You are twenty-two and waiting for your suitcase at baggage claim. Your heart is broken, smashed to dust and poured haphazardly into the big, warm hands of Kevin Price, seconds before climbing onto the bus and never looking back. There are too many ifs and not enough whens, and you can hear your little sister's voice now, telling you that pulling open your ribcage and inviting another delinquent Mormon boy to climb inside is one of your more idiotic decisions.
She meets you at arrivals with a tight hug and a messy kiss to your cheek, introduces you to her girlfriend, and a part of you aches with jealousy. You do not express this, though you know she can read it in your face, because Susan and Fiona are all you have for certain, now.

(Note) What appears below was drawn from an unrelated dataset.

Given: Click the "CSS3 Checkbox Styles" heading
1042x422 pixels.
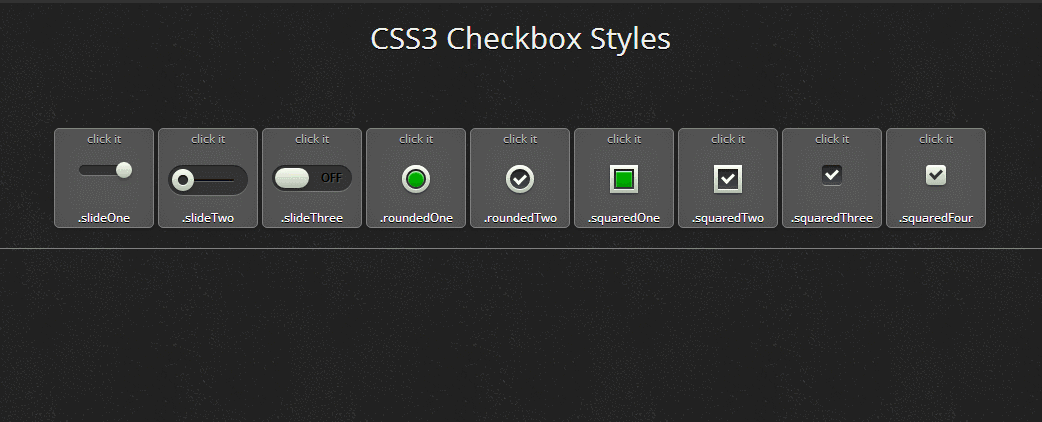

You are twenty-four and stumbling, twenty minutes late for work with a thermos of coffee tucked under your arm as you throw open the door, much to the surprise of the man standing on the other side, hand raised, about to knock. He is paler than when you last saw him, weary, but his cheeks are rounder. He tells you that he's sorry for keeping you waiting so long, but you are already in motion, throwing your arms around his shoulders and weeping as your thermos clatters onto the front steps, coffee trickling down the concrete.
You tell him that it's okay, that you would have waited lifetimes for this moment, and Kevin says nothing, just presses you close to his chest.
You are twenty-six and it is two in the morning, and you are desperately in love with a boy whose hands shake when his happiness is too big for his body to handle. You are in love with the way his eyes glimmer when you catch his gaze lingering, and you are in love with the way he reaches for you instinctively while caught in the floating place between waking and sleep. He tells you he loves you every time you need to hear it, and even when you don't, and it sounds so sincere that you have no choice but to believe him, but to give him every ounce of feeling you've swallowed down for years.
You stroke his cheek and his eyes crack open, bleary, and in the moonlight drifting in through the curtains, he smiles at you like you personally hung all of the stars in the sky.